> **Data shown**
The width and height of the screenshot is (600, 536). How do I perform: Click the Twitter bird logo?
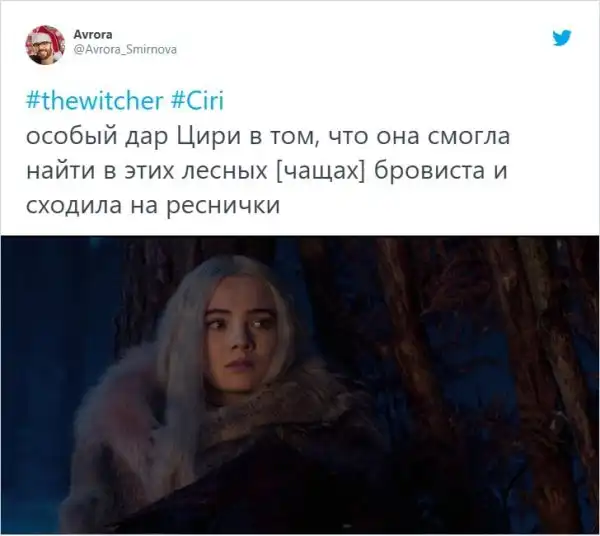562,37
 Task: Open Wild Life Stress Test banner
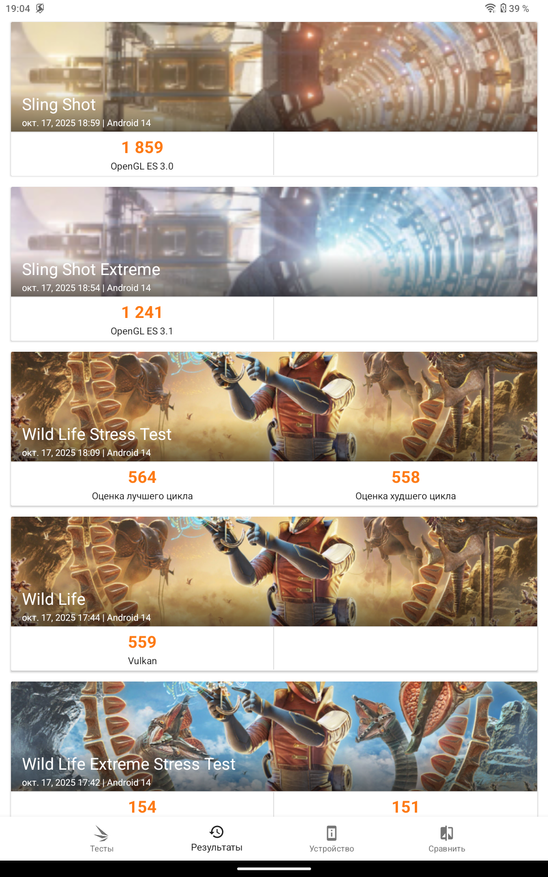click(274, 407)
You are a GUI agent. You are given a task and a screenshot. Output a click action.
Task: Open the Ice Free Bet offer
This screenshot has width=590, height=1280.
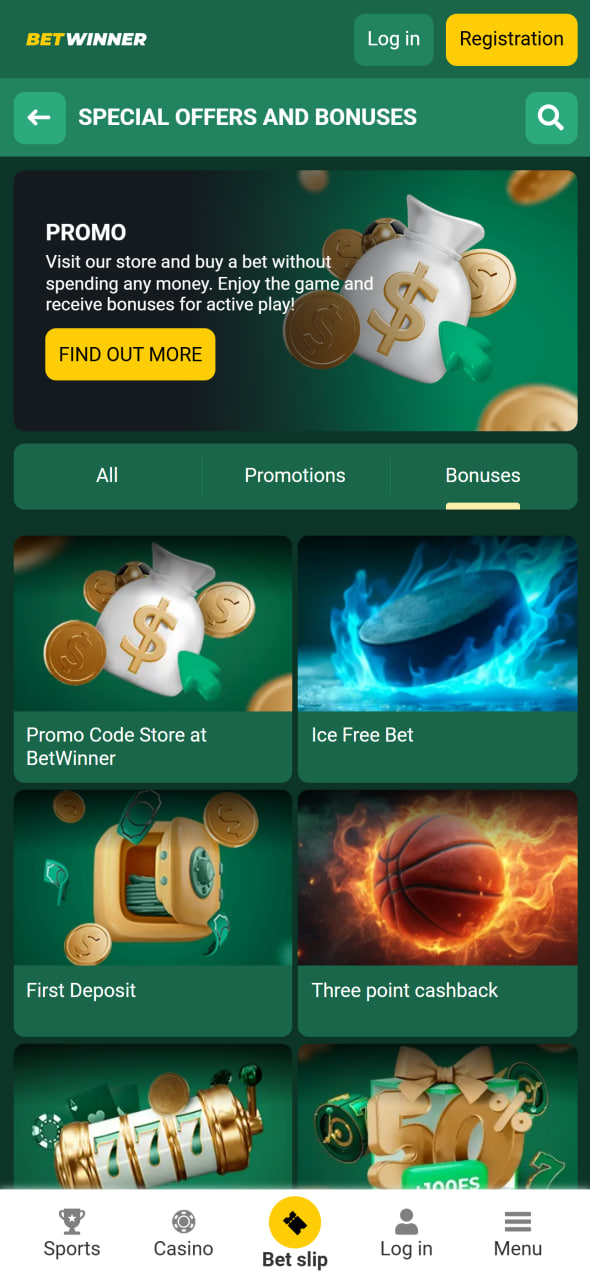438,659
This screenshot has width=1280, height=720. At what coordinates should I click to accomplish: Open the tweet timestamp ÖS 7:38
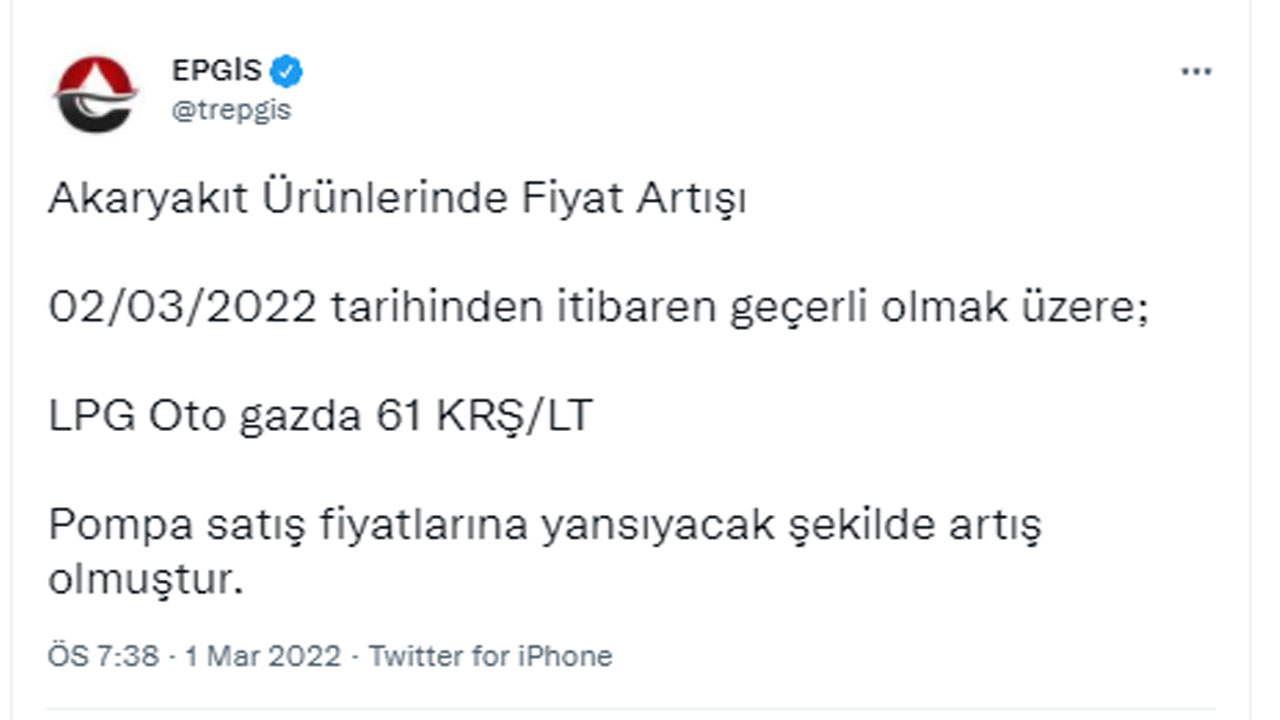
...
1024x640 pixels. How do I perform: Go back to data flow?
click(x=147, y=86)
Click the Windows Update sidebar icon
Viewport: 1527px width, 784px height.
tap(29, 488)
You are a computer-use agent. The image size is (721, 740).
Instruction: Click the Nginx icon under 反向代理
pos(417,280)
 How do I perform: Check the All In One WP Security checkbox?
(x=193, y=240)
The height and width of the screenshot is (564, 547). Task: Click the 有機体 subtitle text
--
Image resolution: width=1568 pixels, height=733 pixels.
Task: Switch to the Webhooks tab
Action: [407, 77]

> **Problem description**
Copy out, from the records above, every line that holds the string "agent".

> **Response to the exercise**
You are a GUI agent. You are given a task and a screenshot. Output a click action.
You are a computer-use agent. The image size is (721, 740).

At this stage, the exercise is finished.